Merger issue leans partisan as state GOP leaders vow quick action to make vote countywide

By Richard Locker, Jane Roberts, Commercial Appeal
January 12, 2011

NASHVILLE — Senate Majority Leader Mark Norris and new House Speaker Beth Harwell said Tuesday that final approval of a bill Norris has drafted intervening in the Memphis City Schools showdown could occur as quickly as Saturday.

On the legislature’s opening day, Norris, R-Collierville, delayed until today formal introduction of a bill that would require county voter input in order for a special school district to dissolve and transfer administrative control to the county. He said he would wait a day while city and county school officials discuss the issue.

“The two school systems are still in negotiations,” Norris said. “I won’t file my bill until (today) to see where we are.”

Harwell, R-Nashville, also indicated that such an extraordinarily rapid approval of a substantive piece of legislation hinges on unified support of the Shelby County legislative delegation’s Republican members — not bipartisan support of the full delegation traditionally required for fast-tracking local legislation.

She said she had spoken with Norris about the measure.

“I am very open to do anything I can to help our Republican legislators from Shelby County, who have a real serious issue on their hands,” Harwell said.

Although partisanship between urban Democrats and suburban Republicans has been a backdrop to the entire schools drama, the new House speaker’s remarks are the first time a state official has publicly made it a partisan issue.

Norris’ bill would set up a yearlong planning process before the Memphis and Shelby County school systems could merge. But its major provision would require separate referendum approvals by voters inside and outside Memphis.

Approval by county residents outside the city is not required by current law because across Tennessee, counties are responsible for providing public education.
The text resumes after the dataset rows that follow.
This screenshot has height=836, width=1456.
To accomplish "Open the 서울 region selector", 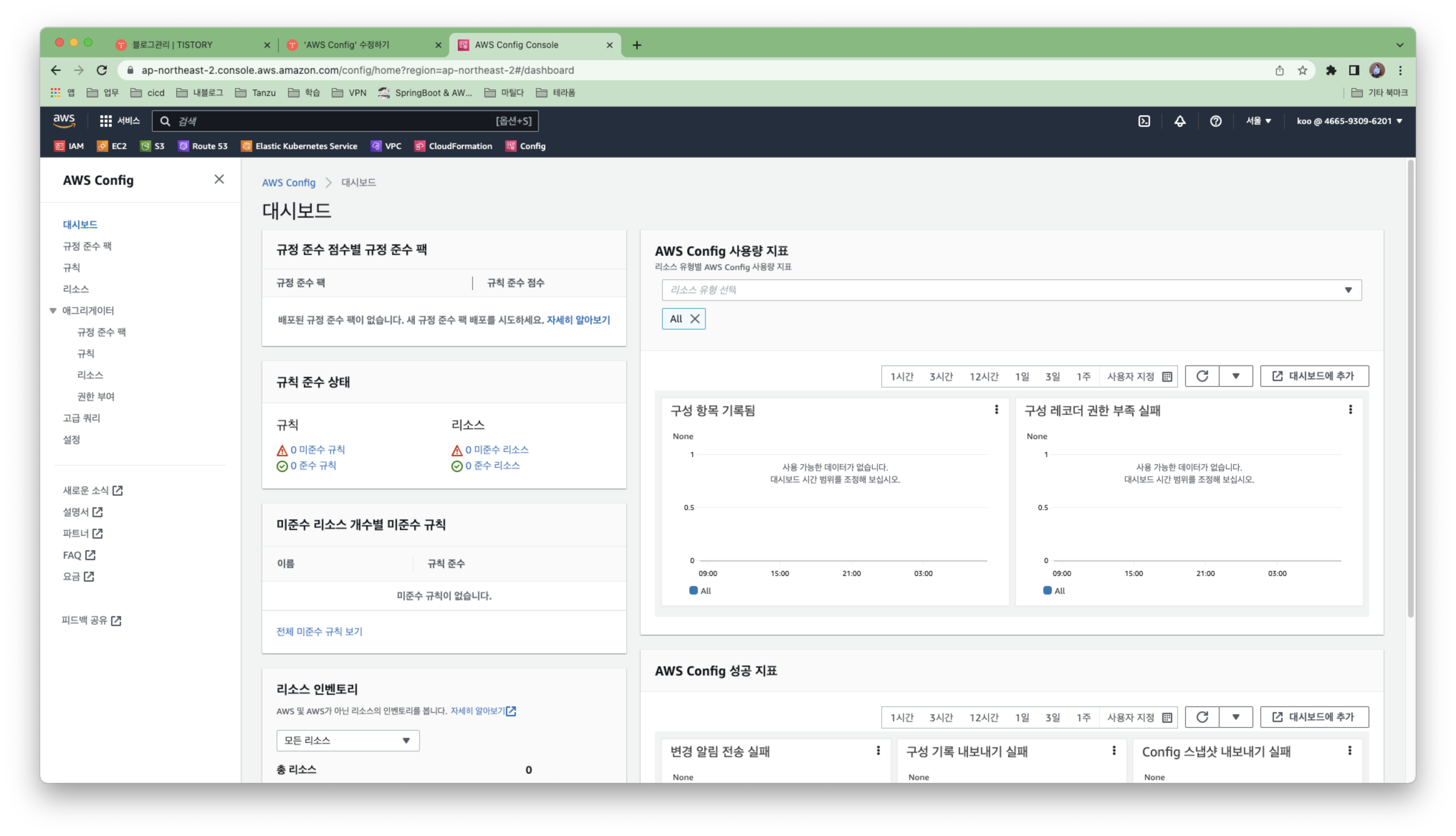I will pyautogui.click(x=1258, y=121).
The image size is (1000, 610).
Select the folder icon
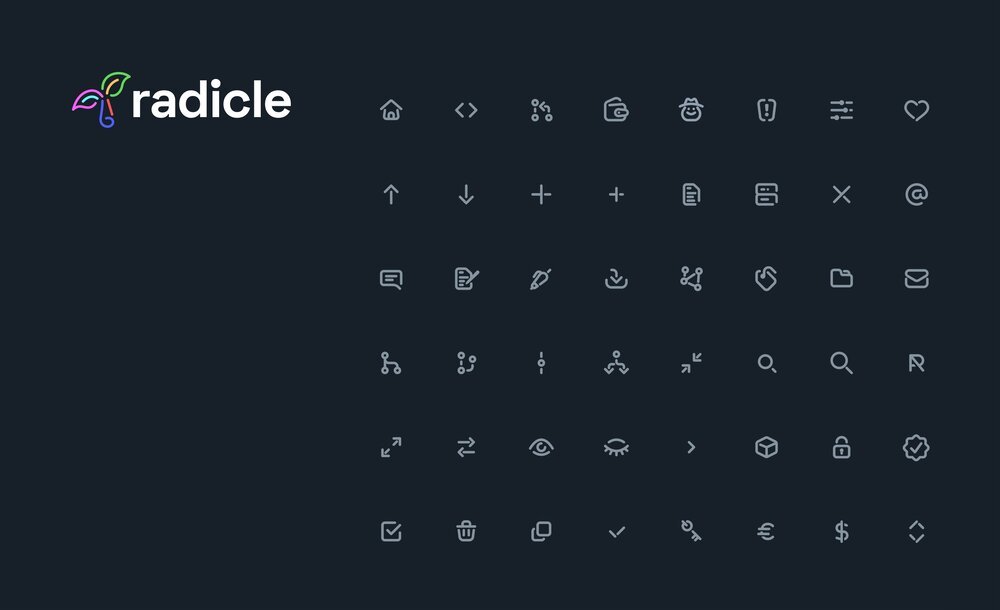(841, 279)
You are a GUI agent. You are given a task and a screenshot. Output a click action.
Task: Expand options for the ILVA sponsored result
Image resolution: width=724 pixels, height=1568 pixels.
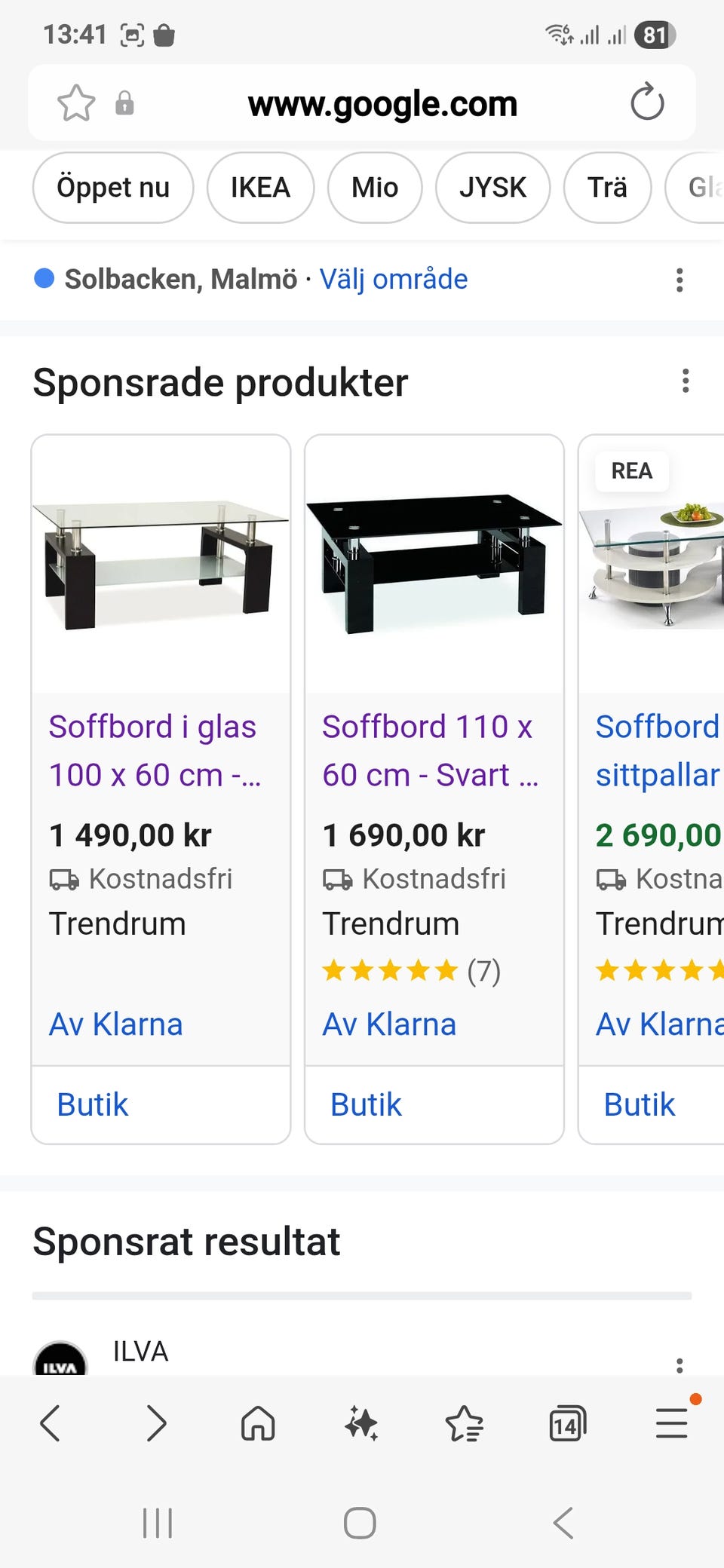click(x=680, y=1365)
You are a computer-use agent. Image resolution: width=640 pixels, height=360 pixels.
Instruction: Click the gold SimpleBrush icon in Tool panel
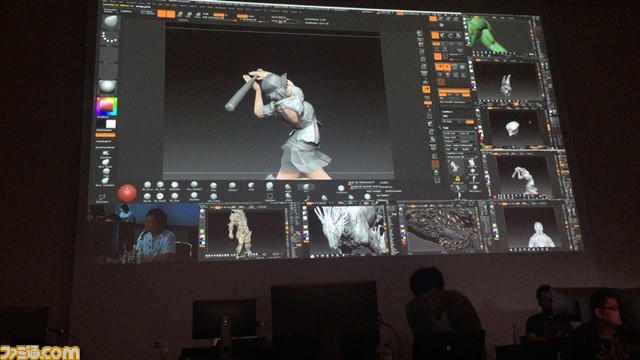pyautogui.click(x=458, y=179)
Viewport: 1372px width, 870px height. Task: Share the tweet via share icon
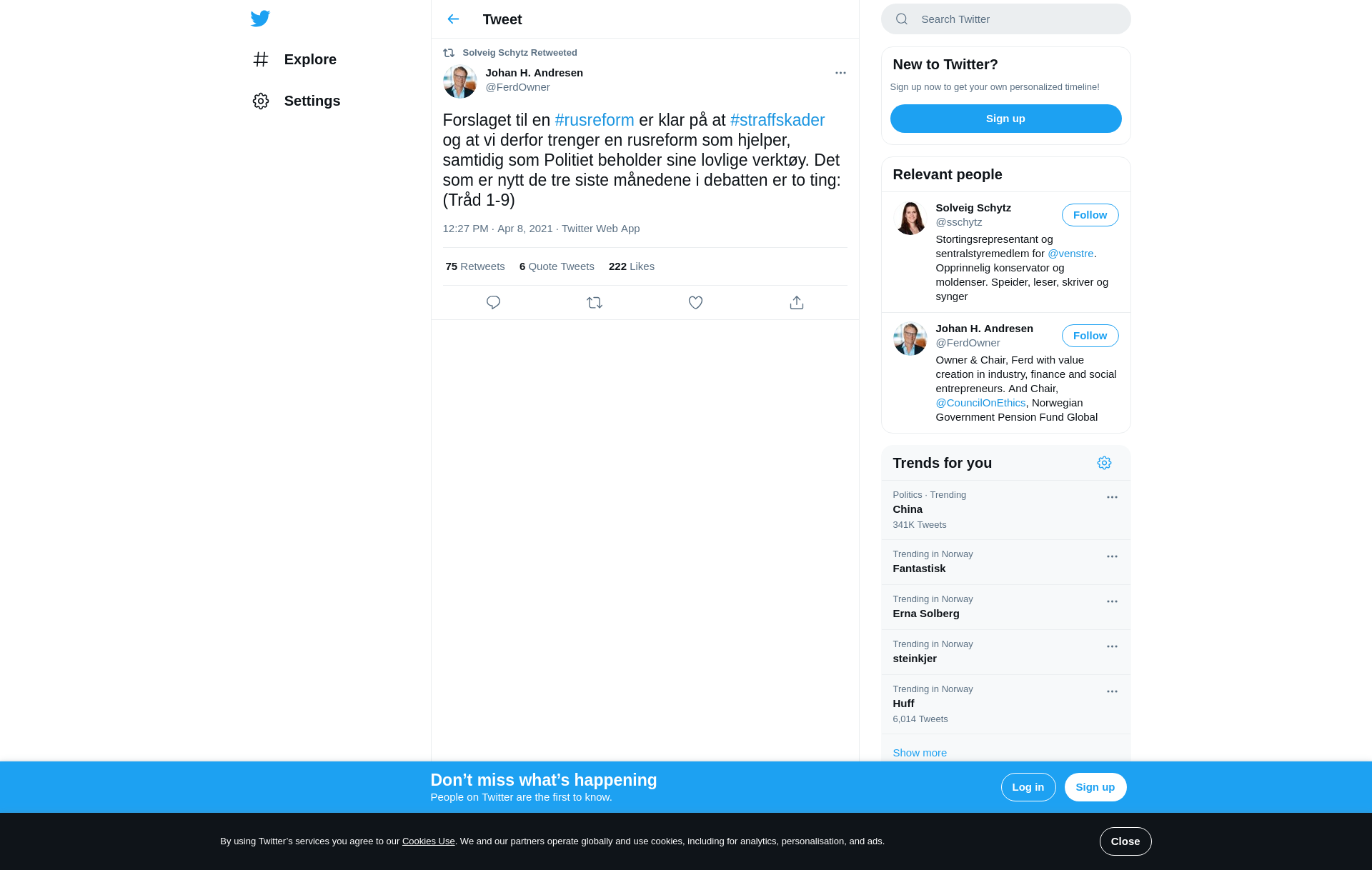[x=797, y=303]
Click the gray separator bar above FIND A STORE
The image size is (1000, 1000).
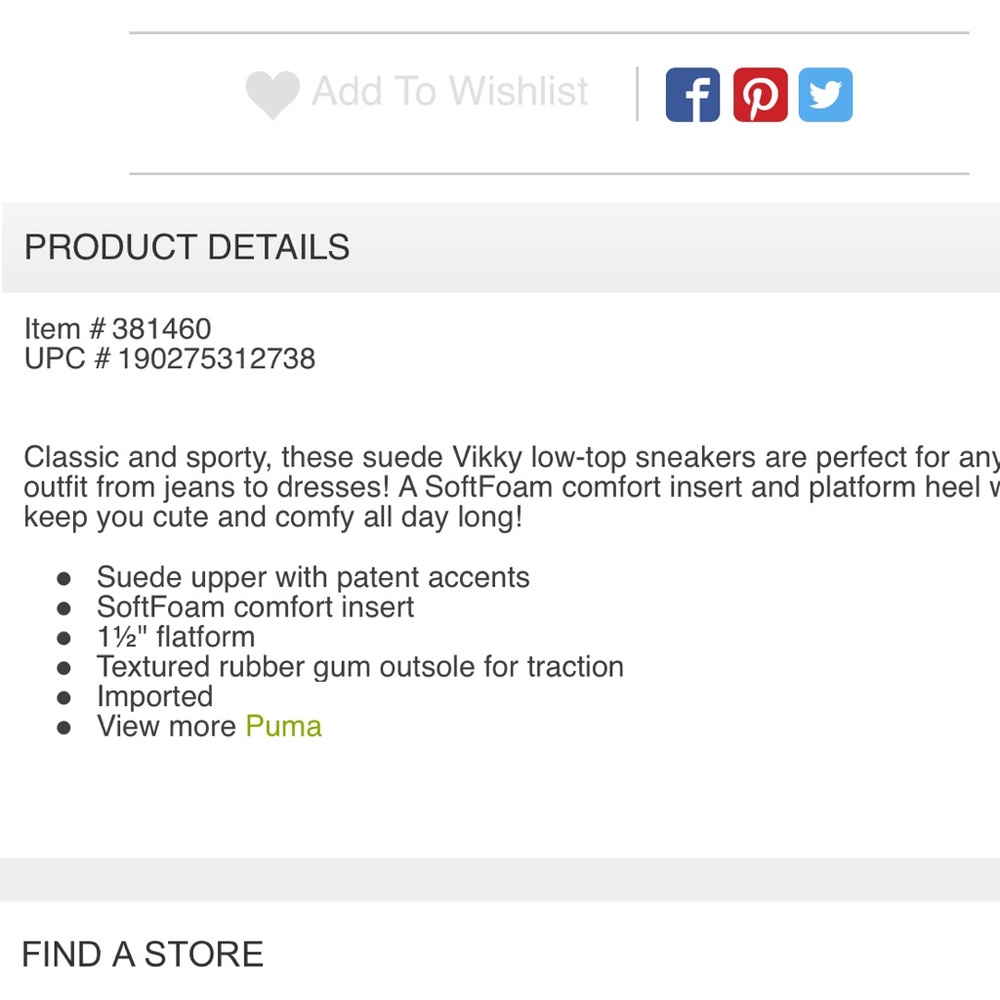[500, 879]
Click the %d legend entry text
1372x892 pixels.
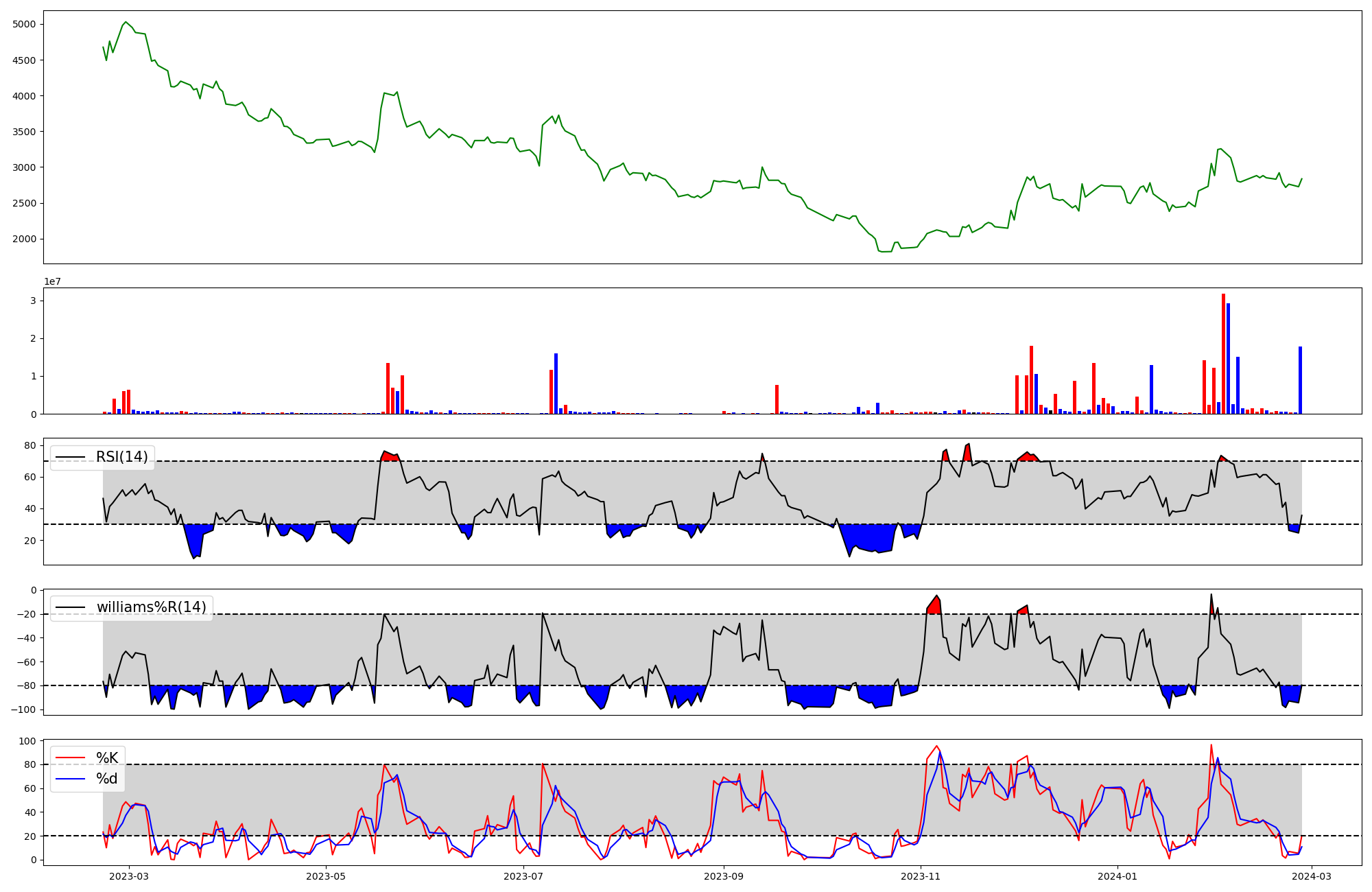coord(107,779)
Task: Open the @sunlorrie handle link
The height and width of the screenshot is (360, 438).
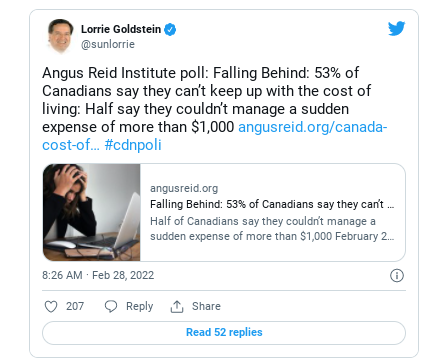Action: tap(108, 44)
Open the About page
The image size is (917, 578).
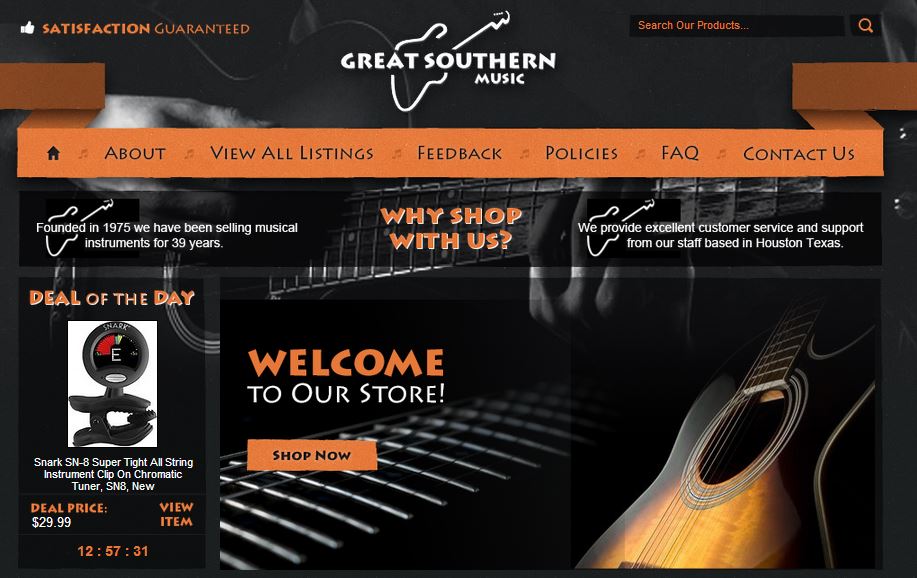(x=135, y=153)
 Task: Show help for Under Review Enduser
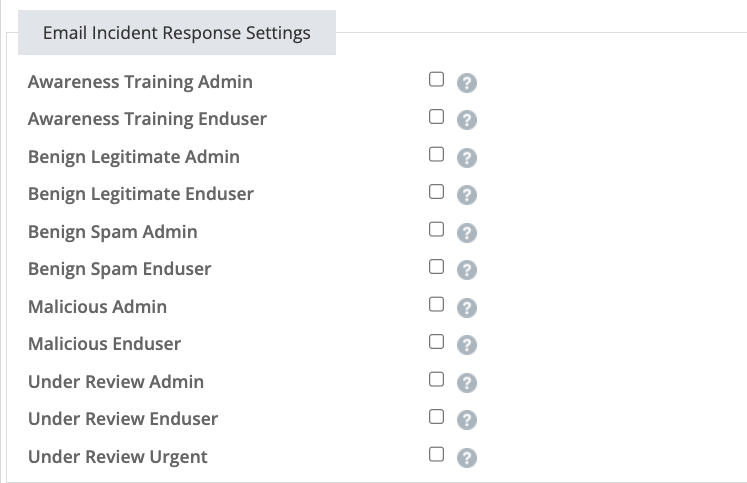pyautogui.click(x=467, y=420)
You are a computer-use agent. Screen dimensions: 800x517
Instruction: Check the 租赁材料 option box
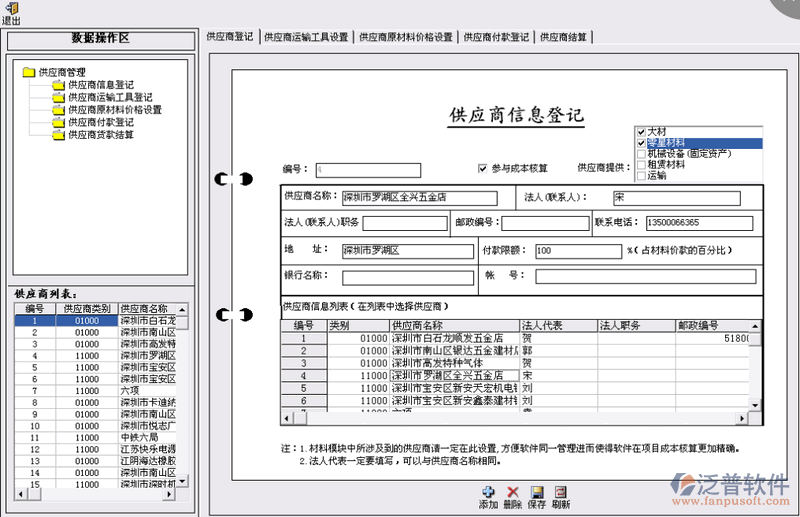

“I’m trying to help facilitate what I understand are productive discussions between the two systems,” Norris said. “That’s what the bill itself is designed to provide — some structure and a form for planning for proper resolution, including the people’s right to vote. I thought that’s what everybody wanted.”

But MCS board member Martavius Jones, who led the effort to surrender the charter, disagreed.

“Sen. Norris is well within his duty as a state senator to propose something like this,” Jones said, “but it is disappointing that this attempt has been made when we have been operating under the current letter of the law.”

Fellow school board member Rev. Kenneth Whalum, who voted against surrendering the city schools charter, says Norris’ bill is on target.

“It’s one of the most sensible and pragmatic legislative responses to date to this ill-advised reaction by five MCS commissioners,” he said.

Whalum has criticized Jones for a poorly written resolution to surrender the city schools charter, saying the wording “leaves open all kinds of opportunities for county residents to insist on having a say in the matter.”

For Norris’ bill to win approval by Saturday, both the House and Senate would have to pass the bill on the first and second of the three constitutionally required “readings” no later than Thursday and Friday — and then both houses would have to suspend the rules requiring substantive legislation to be reviewed and approved by committees in both chambers before the third and final vote.

“Yes, it is possible and we want to keep all options open,” Norris said. “But the most important thing is that there are fruitful discussions taking place and I’m hopeful there is progress between the Memphis City Schools and the Shelby County Schools systems.”

Harwell said after Tuesday’s opening House session that she would be willing to expedite the legislation if it had the full backing of Republicans in the Shelby County legislative delegation.

The delegation has 14 Democrats, seven Republicans and one vacancy created by the death of Democratic Rep. Ulysses Jones Jr. after the Nov. 2 election. But Republicans have heavy majorities in the two chambers: 20-13 in the Senate and 64-34 (plus one independent) in the House.

Even as the schools’ battle appears headed into the hands of state lawmakers, an attorney representing MCS sent a letter Tuesday to State Elections Coordinator Mark Goins reiterating the board’s request for a referendum to “transfer the administration of the Memphis City School system to the Shelby County Board of Education.”

Goins, after ruling last week that a referendum for MCS to “surrender its charter” also required action by the Memphis City Council, on Monday requested clarification of what MCS was requesting of the Shelby County Election Commission.

“It is in everyone’s best interest to determine on the front end of the election, rather than on the back end, that the proper procedures have been followed,” Goins wrote to Michael Marshall of the Evans Petree law firm. “Does the school board consider the transfer of administration separate from surrendering the charter?”

In a reply to Goins on Tuesday, Marshall urged the Election Commission to move forward with a referendum with this suggested question on the ballot: “Shall the management and control of the Memphis City School System be transferred to the Shelby County Board of Education?”

Marshall said the school board has met all the requirements for a referendum to be held. MCS believes that the referendum must be held no less than 45 days and no more than 60 days from the original Dec. 22 notification to the commission. Election Commission chairman Bill Giannini, whom critics say is unnecessarily delaying the referendum process because of partisan politics, had previously said Feb. 15 was the most likely date.